TASK STATEMENT: State how many lines in the data below contain the string "screenshot", treating uppercase and lowercase letters as different. Give only the number.

* Start RECORDS FOR THIS EXERCISE *

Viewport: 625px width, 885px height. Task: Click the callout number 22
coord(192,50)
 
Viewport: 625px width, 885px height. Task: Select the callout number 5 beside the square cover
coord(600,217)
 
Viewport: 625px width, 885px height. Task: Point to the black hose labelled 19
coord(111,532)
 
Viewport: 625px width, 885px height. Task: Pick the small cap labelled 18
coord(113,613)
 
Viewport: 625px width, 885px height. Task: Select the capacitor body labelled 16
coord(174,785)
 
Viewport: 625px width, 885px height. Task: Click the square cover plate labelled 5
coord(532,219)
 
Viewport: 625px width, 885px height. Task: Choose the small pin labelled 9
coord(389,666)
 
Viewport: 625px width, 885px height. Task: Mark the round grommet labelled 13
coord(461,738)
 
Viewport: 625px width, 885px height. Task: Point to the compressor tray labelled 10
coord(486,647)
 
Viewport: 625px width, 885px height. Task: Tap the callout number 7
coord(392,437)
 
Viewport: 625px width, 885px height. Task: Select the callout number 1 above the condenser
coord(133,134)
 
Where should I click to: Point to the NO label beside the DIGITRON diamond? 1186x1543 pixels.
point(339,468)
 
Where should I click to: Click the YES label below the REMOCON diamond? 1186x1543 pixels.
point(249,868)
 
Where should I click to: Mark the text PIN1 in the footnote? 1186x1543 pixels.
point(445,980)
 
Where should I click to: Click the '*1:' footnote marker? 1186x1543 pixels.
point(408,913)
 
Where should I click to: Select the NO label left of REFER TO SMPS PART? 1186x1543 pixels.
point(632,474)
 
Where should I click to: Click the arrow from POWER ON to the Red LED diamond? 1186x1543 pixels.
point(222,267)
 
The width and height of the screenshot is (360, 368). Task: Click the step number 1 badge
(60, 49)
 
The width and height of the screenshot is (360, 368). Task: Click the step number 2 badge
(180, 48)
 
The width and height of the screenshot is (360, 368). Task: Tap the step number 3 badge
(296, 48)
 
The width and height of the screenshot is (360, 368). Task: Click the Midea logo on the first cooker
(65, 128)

* End RECORDS FOR THIS EXERCISE *

ANSWER TO THIS TASK: 4